I decided to stop making a perfect target at the shooting stand and chose to climb a tree as well. Well, in the forest, the scope for original hiding places was more than limited. I huddled on myself to keep warm and waited, all senses on the lookout. He was very discreet, but I still ended up figuring out the approximate location where he was. He had stopped the moment he stopped hearing me and, like me, he was waiting.
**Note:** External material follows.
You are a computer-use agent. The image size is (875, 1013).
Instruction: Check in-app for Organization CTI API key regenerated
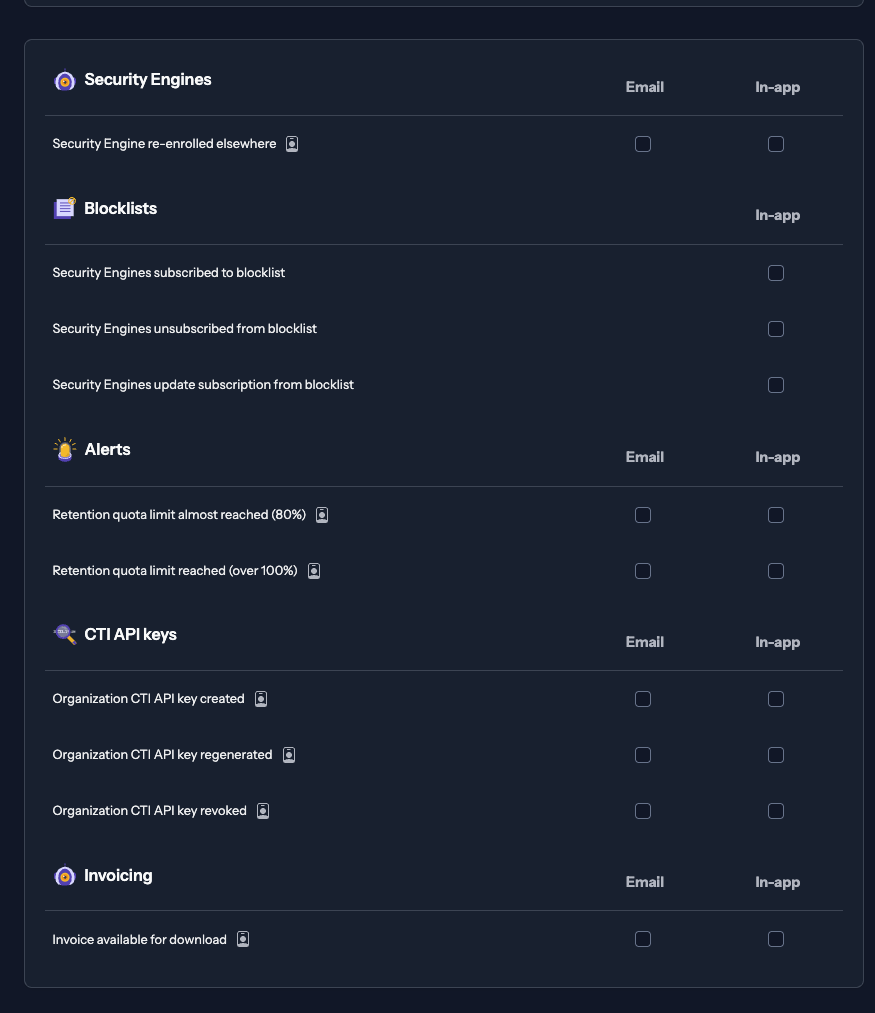point(776,755)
His behaviour suggested that he must have suspected a trap or that he overestimated me. Strangely enough, I was more in favour of the first option. This implied that they knew about the accident and therefore knew that we were no longer easy prey. We had restored some balance: we too were now armed! The minutes passed with a disheartening slowness. I couldn't stay here forever wasting precious time. Adam and Cassie were counting on us. Besides, speaking of us, what was Worth waiting for to shoot? I couldn't be a perched goose forever. Especially since I was feeling worse by the minute.

I was alone, lost and scared. My primary brain told me to run away like the animals I sensed around me, while my rational mind told me that if I moved, I was dead! No matter how much I believed the second one, the first one made me feel trapped in that tree. An icy sweat began to flow down my back and my heart began to beat. Then came the breathing difficulties, a good old-fashioned anxiety attack! Except it wasn't the time at all.

I struggled to get some air into my lungs, when a bullet whistled in my ears and landed in the trunk of the tree, barely an inch from my head. Despite the panic that had occulted all my senses, my body had instinctively reacted to the detonation, however weak it may have been, because I had already started to move the very instant a second bullet hit the trunk again, missing me only slightly for the second time. The adrenaline flowed through all my cells and gave back control to my body, which took over my overheated brain. I fell to the bottom of the tree like a monkey. Once on the ground, I didn't think and ran as fast as I could as I slid between the trees, in order to give as few shooting slots as possible to the man who was chasing me.

After a few minutes of frantic running, I heard more distant detonations, and the shots in my direction stopped abruptly. I slowed down and tried to regain more normal breathing when the characteristic sounds of a person running through the undergrowth, without any concern for discretion, were heard. This distracted me for a moment and, getting my foot in a root, I spread all the way down on the spongy ground, which fortunately for me cushioned my fall. I heard two bullets whistle over me; one of them grazed my arm while I was already on the ground, while the other went a good meter above my back. Which could only mean one thing: the one who came from my left and ran like an elephant through the woods fired to hurt, while the one who followed me silently since I had come down from my tree fired to kill. And obviously, Worth had only slowed him down. I felt a slight twinge of sadness at the thought of his death or perhaps serious injury alone in the woods, but the reality of my situation was made brutally plain to me when a bullet grazed me again.